The boldfaced terms were defined in a subsequent section. “Ultimate net loss” represented the amount for which the insured was liable “after deducting for all other recoveries and salvages,” and it excluded certain payments, fees, and expenses. The term “scheduled underlying insurance” referred to the policies listed in the “Schedule of Underlying Insurance,” which (for comprehensive general liability) meant the policy issued by Acceptance. The term “unschеduled underlying insurance” was defined as “any insurance policies available to any insured (whether primary, excess, excess-contingent, or otherwise) except the policies listed in the Schedule of Underlying Insurance.”
It is apparent from the language of these basic insuring provisions that RLI and Fireman’s Fund did not place themselves in the same position with respect to other carriers. Fireman’s Fund undertook to provide coverage immediately upon exhaustion of Reliance’s policy limits, whereas RLI obligated itself to step in only when the limits of both the Acceptance policy and all other available coverage—primary and excess—were exceeded.

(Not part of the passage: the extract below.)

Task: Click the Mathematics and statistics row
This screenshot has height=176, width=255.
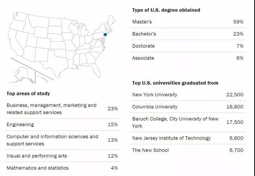Action: click(62, 168)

Fireman’s Fund, hоwever, points out that its agreement to pay the “excess of Primary Insurance” was expressly made “subject to the other provisions of this policy.” Fireman’s Fund argues that through this conditional language the policy incorporated the “other insurance” clause, thereby making it, like the RLI policy, excess to both scheduled and unscheduled insurance. The plain language of the Fireman’s Fund agreement, however, provided coverage to the insured upon exhaustion of the Reliance policy limits. Its insuring language did not clearly and unequivocally inform the insurеd that it was excess over
all
other insurance, primary and excess, but buried its limitation on the second to the last page in a generally worded “other insurance” clause, a condition generally accorded judicial disfavor.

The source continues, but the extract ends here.